Publicada no tumultuado cenário político e econômico mundial dos anos 40, a CLT até hoje tem sido alvo de críticas por grande parte da doutrina especializada. Alguns a acusam de contribuir no processo de controle da classe operária pelo Estado, nos moldes da Carta del Lavoro, idealizada durante o regime fascista na Itália. Essa idéia se difundiu face à instituição da unicidade sindical, do imposto sindical compulsório e do poder normativo atribuído à Justiça do Trabalho, os quais refletiriam a ideologia corporativista fascista. A partir dessa crítica, surgem propostas de reformas na legislação trabalhista, principalmente no que concerne ao direito coletivo, no sentido de atribuir maior liberdade sindical e autonomia da vontade coletiva.
De outro lado, a crítica conservadora argumenta que as leis trabalhistas, de certa forma, prejudicam os trabalhadores ao aumentarem o chamado “custo Brasil”, onerando demasiadamente as empresas e gerando mais desemprego e subemprego.
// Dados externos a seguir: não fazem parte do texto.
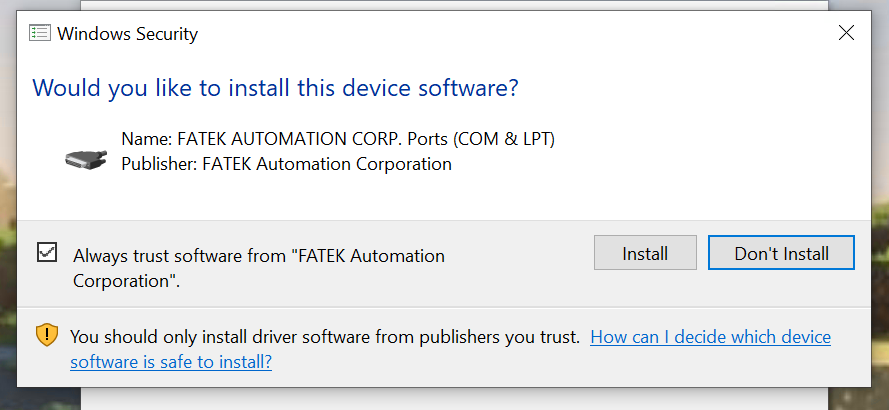Close the Windows Security dialog with X

(x=846, y=33)

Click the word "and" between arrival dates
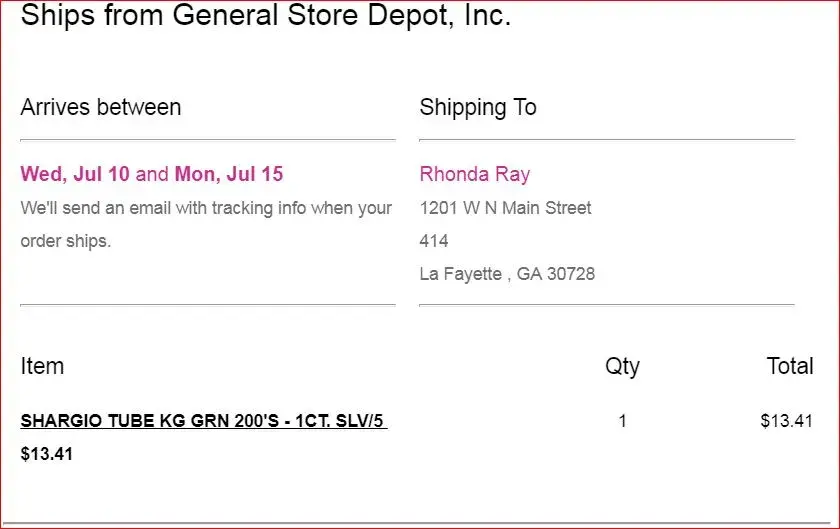(x=152, y=174)
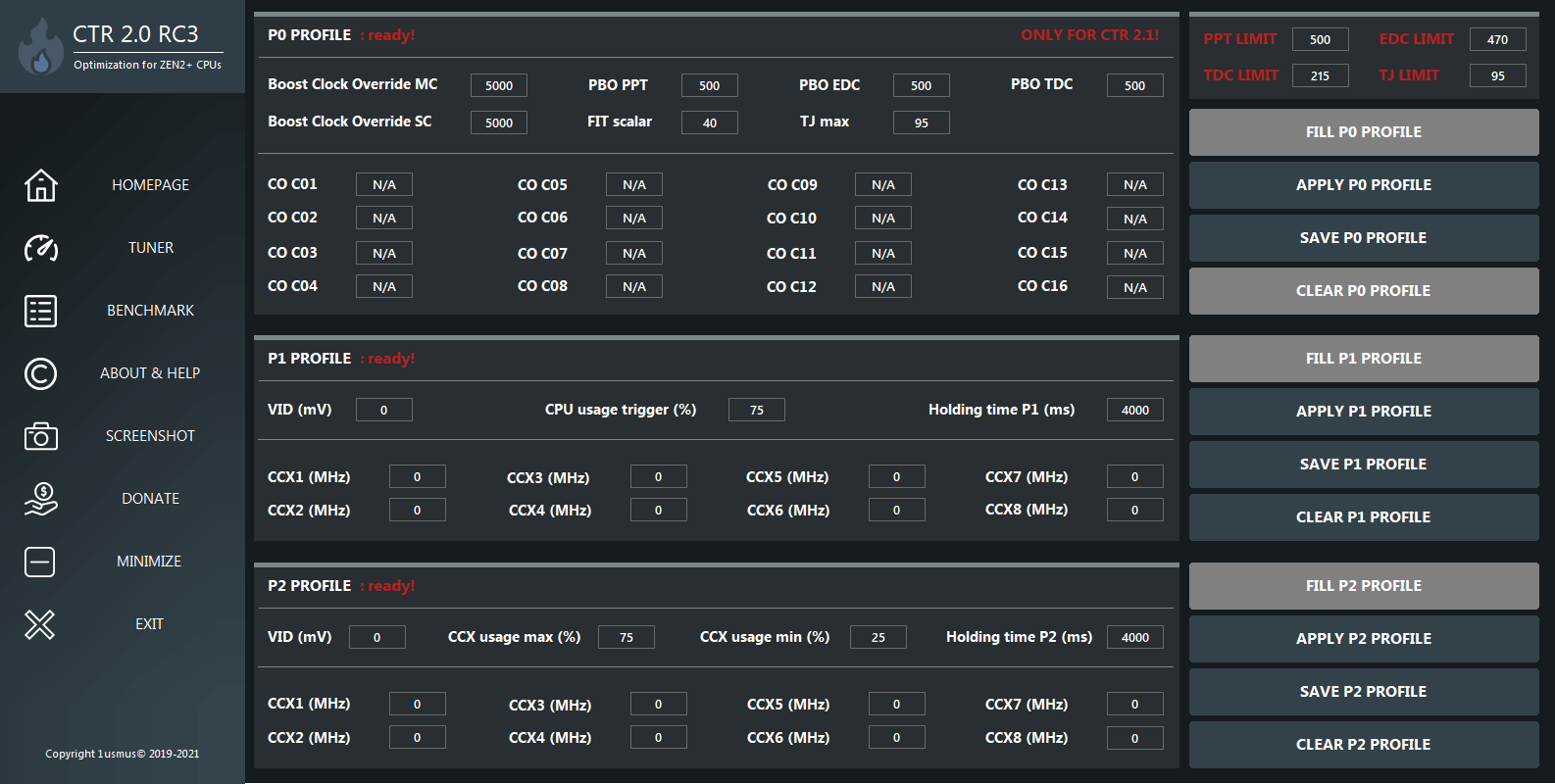
Task: Edit the Holding time P2 field
Action: click(x=1134, y=638)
Para resolver tais problemas, acena com propostas de maior flexibilização e desregulamentação das legislação trabalhista.
Diante desse paradigma, faz-se necessário alguns esclarecimentos sobre a chamada doutrina fascista, sobre o movimento corporativista e sobre a Carta del Lavoro, todos originados na Itália, no início do século XX. O objetivo é averiguar em que medida a legislação trabalhista brasileira teria nascido sob a influência da ideologia fascista de Mussolini e lançar as bases para uma melhor compreensão dos fundamentos ideológicos e políticos da legislação trabalhista brasileira.
1. O Fascismo e o corporativismo na Itália do início do século XX.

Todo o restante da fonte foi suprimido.